* **练习说明**:
将下方列表的每一行逐字照录，不得增删或改动任何字符。

* **原始资料**:
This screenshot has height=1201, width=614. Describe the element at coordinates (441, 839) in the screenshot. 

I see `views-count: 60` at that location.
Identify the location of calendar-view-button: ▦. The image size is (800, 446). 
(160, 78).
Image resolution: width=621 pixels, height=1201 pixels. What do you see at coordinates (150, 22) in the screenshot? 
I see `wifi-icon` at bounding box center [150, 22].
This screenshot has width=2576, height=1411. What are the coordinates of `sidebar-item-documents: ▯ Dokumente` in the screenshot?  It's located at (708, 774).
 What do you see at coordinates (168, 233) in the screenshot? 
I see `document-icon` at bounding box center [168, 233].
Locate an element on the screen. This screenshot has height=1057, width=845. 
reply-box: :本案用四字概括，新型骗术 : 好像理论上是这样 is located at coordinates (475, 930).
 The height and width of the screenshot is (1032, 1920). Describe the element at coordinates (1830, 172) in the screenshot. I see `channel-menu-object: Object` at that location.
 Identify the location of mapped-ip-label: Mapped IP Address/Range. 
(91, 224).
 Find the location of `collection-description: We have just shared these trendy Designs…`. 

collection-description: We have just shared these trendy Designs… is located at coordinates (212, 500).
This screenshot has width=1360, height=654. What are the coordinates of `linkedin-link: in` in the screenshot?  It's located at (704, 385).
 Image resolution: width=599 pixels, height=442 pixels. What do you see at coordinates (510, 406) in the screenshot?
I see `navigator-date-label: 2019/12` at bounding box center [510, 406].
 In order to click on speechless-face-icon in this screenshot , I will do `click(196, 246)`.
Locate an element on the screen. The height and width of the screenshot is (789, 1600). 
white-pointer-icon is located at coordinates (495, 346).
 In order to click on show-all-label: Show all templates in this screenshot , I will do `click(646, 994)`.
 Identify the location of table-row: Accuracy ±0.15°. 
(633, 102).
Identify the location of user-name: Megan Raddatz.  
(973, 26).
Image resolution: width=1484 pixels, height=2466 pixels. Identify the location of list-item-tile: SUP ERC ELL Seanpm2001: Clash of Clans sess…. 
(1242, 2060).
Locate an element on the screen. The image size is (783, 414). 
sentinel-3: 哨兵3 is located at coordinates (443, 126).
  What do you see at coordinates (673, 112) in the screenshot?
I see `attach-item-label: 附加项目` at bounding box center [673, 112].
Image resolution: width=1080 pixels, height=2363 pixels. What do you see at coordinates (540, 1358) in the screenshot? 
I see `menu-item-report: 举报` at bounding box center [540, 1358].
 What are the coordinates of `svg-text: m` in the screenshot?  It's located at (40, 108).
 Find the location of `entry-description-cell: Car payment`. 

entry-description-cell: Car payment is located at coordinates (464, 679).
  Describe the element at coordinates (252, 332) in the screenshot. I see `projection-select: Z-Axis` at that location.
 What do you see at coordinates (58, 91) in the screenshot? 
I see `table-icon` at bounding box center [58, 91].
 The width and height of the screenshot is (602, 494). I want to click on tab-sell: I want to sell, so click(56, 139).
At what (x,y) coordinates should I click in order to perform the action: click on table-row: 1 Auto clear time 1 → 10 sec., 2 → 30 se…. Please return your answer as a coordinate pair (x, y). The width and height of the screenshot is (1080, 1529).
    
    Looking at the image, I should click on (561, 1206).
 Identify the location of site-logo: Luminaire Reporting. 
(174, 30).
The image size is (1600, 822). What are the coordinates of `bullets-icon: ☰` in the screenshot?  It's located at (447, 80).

* **结果**:
This screenshot has height=1201, width=614. Describe the element at coordinates (441, 839) in the screenshot. 

I see `views-count: 60` at that location.
Identify the location of calendar-view-button: ▦. The image size is (800, 446). 
(160, 78).
Image resolution: width=621 pixels, height=1201 pixels. What do you see at coordinates (150, 22) in the screenshot? 
I see `wifi-icon` at bounding box center [150, 22].
This screenshot has width=2576, height=1411. What are the coordinates of `sidebar-item-documents: ▯ Dokumente` in the screenshot?  It's located at (708, 774).
 What do you see at coordinates (168, 233) in the screenshot? 
I see `document-icon` at bounding box center [168, 233].
Locate an element on the screen. This screenshot has height=1057, width=845. 
reply-box: :本案用四字概括，新型骗术 : 好像理论上是这样 is located at coordinates (475, 930).
 The height and width of the screenshot is (1032, 1920). Describe the element at coordinates (1830, 172) in the screenshot. I see `channel-menu-object: Object` at that location.
 Identify the location of mapped-ip-label: Mapped IP Address/Range. 
(91, 224).
 Find the location of `collection-description: We have just shared these trendy Designs…`. 

collection-description: We have just shared these trendy Designs… is located at coordinates (212, 500).
This screenshot has width=1360, height=654. What are the coordinates of `linkedin-link: in` in the screenshot?  It's located at (704, 385).
 Image resolution: width=599 pixels, height=442 pixels. What do you see at coordinates (510, 406) in the screenshot?
I see `navigator-date-label: 2019/12` at bounding box center [510, 406].
 In order to click on speechless-face-icon in this screenshot , I will do `click(196, 246)`.
Locate an element on the screen. The height and width of the screenshot is (789, 1600). 
white-pointer-icon is located at coordinates (495, 346).
 In order to click on show-all-label: Show all templates in this screenshot , I will do `click(646, 994)`.
 Identify the location of table-row: Accuracy ±0.15°. 
(633, 102).
Identify the location of user-name: Megan Raddatz.  
(973, 26).
Image resolution: width=1484 pixels, height=2466 pixels. Identify the location of list-item-tile: SUP ERC ELL Seanpm2001: Clash of Clans sess…. 
(1242, 2060).
Locate an element on the screen. The image size is (783, 414). 
sentinel-3: 哨兵3 is located at coordinates (443, 126).
  What do you see at coordinates (673, 112) in the screenshot?
I see `attach-item-label: 附加项目` at bounding box center [673, 112].
Image resolution: width=1080 pixels, height=2363 pixels. What do you see at coordinates (540, 1358) in the screenshot? 
I see `menu-item-report: 举报` at bounding box center [540, 1358].
 What are the coordinates of `svg-text: m` in the screenshot?  It's located at (40, 108).
 Find the location of `entry-description-cell: Car payment`. 

entry-description-cell: Car payment is located at coordinates (464, 679).
  Describe the element at coordinates (252, 332) in the screenshot. I see `projection-select: Z-Axis` at that location.
 What do you see at coordinates (58, 91) in the screenshot? 
I see `table-icon` at bounding box center [58, 91].
 The width and height of the screenshot is (602, 494). I want to click on tab-sell: I want to sell, so click(56, 139).
At what (x,y) coordinates should I click in order to perform the action: click on table-row: 1 Auto clear time 1 → 10 sec., 2 → 30 se…. Please return your answer as a coordinate pair (x, y). The width and height of the screenshot is (1080, 1529).
    
    Looking at the image, I should click on (561, 1206).
 Identify the location of site-logo: Luminaire Reporting. 
(174, 30).
The image size is (1600, 822). What are the coordinates of `bullets-icon: ☰` in the screenshot?  It's located at (447, 80).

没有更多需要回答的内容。